Глава 2
Октябрьские игры 1976 года
«Мерзкая сатира на диктатора Бенита, написанная поэтом Кумием, вызвала бурный протест всего Рима».
«Отныне диктатор Бенит управляет всем. Даже регулировщики движения в Риме не могут перейти на зимнюю форму одежды без согласия ВОЖДЯ».
«Акта диурна», 15-й день до Календ ноября [73]
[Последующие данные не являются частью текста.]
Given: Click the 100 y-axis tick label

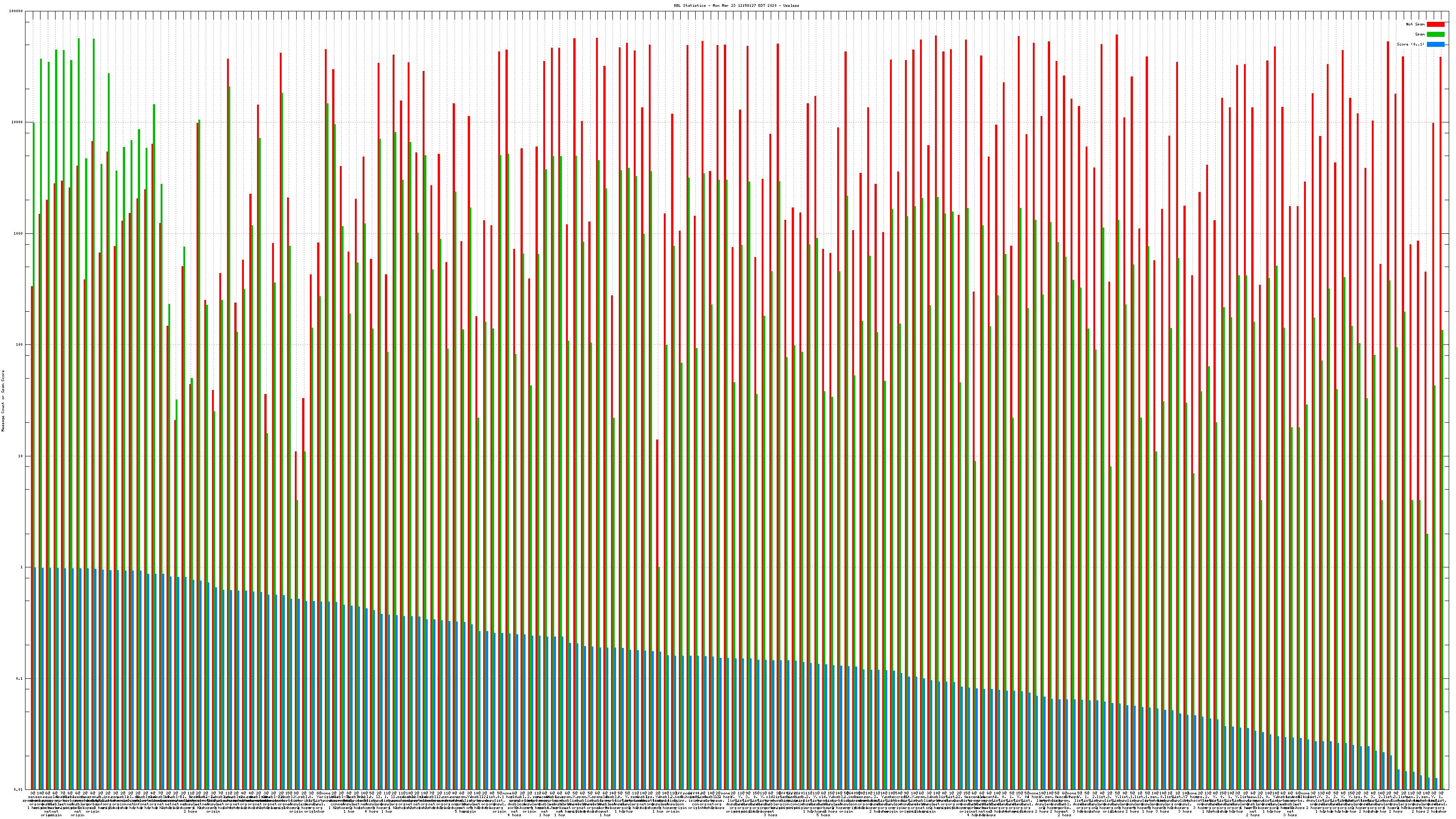Looking at the screenshot, I should (x=20, y=345).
Новое жилище Кумия находилось прямо под крышей. Летом здесь царила невыносимая духота, осенью сразу становилось холодно. Зато в комнатке имелась дверь, и оттуда был выход на крышу. Здесь соседка развела маленький садик — несколько деревьев в кадках, цветы в горшках, и Кумий, поместясь в плетеном кресле под сенью лимонного дерева, правил напечатанные страницы, а вечером, когда солнце медленно катилось за Капитолий, читал выверенные листы садовнице, и та слушала, подперев пухлую щеку кулачком и вздыхая. Читать было трудно — Кумий печатал на обратной стороне старой рукописи, лента в машинке полностью истерлась, оттискивала литеры почти без краски. Но Кумий читал, воодушевляясь с каждой строкой, смеялся собственным шуткам, плакал над собственными выдумками, окончательно и бесповоротно в них веря, и единственная слушательница плакала вместе с ним. А потом непременно целовала Кумия в щеку, гладила по спутанным волосам и приносила тарелку тушеного мяса с капустой, хлеб и кувшин вина. Это была ее ежедневная плата. Щедрая, учитывая скромные средства соседки. Он был ее личным писателем. Не каждому римлянину выпадает такая честь.
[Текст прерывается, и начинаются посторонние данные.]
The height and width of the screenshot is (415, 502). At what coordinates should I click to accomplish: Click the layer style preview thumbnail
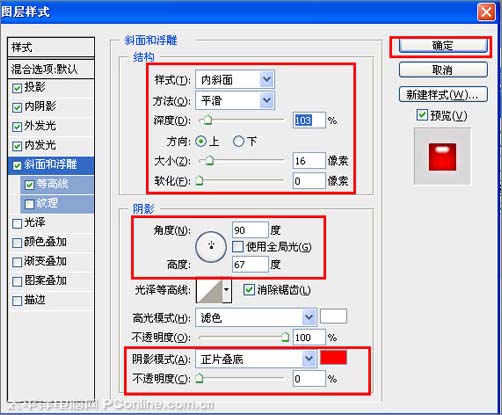coord(442,156)
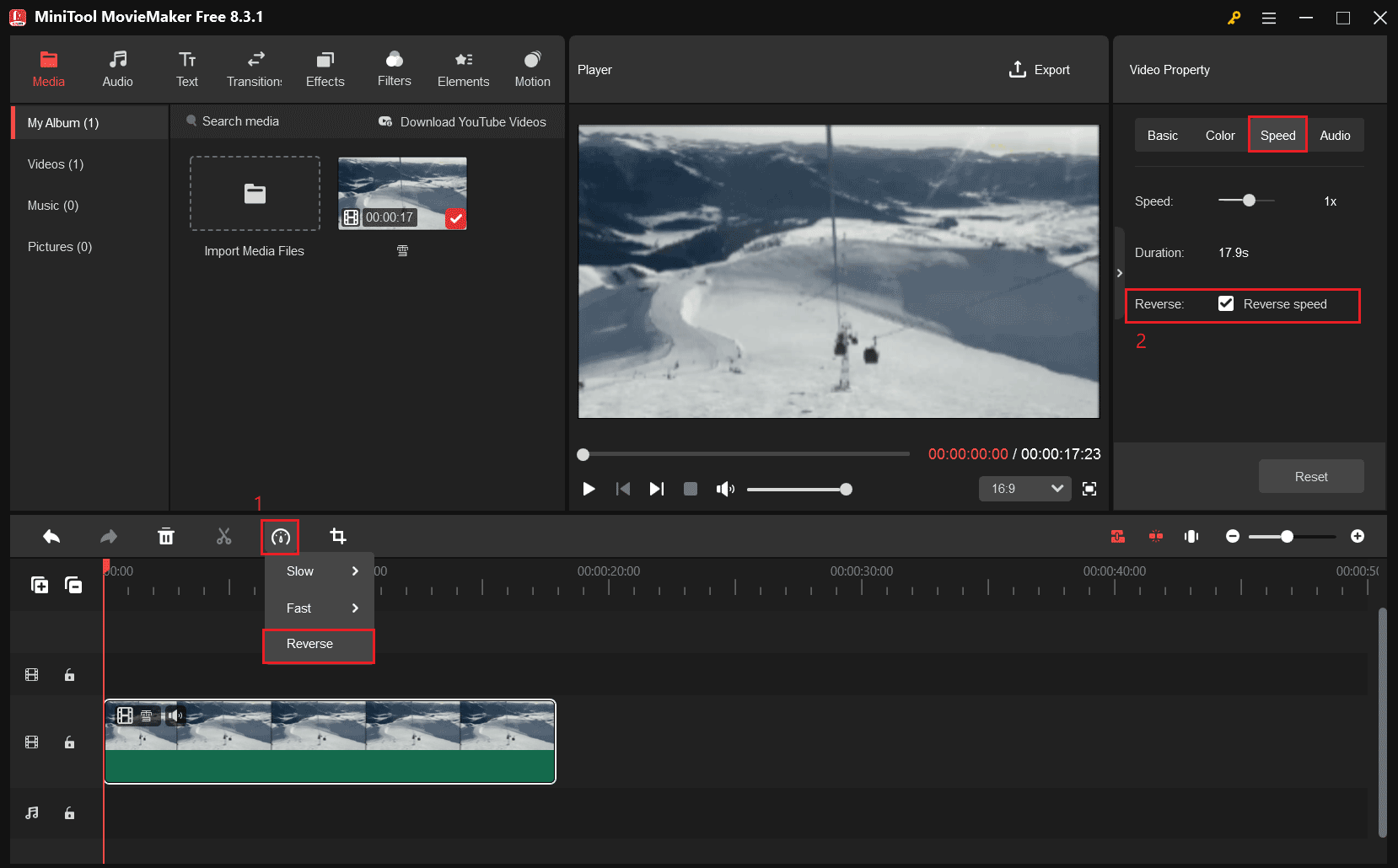The width and height of the screenshot is (1398, 868).
Task: Open the Motion panel
Action: coord(532,68)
Кумий бедствовал. Со дня ссоры с Бенитом его не печатали. Издательство «Аполлон» вернуло уже набранную рукопись, никак не объяснив отказа. Он хотел было потребовать выплаты гонорара, но в агентстве по авторским правам ему вежливо намекнули, что дело безнадежное. Из издательства «Римский мир» пришел безобразный отзыв. Рецензент старательно объяснял Кумию, какое он ничтожество. Поэт попал в западню, но вместо того, чтобы отчаяться, работал как сумасшедший. Проснувшись и едва ополоснув лицо, он садился к машинке. Чем нелепее и мрачнее были сообщения «Акты диурны», тем быстрее подвигался библион.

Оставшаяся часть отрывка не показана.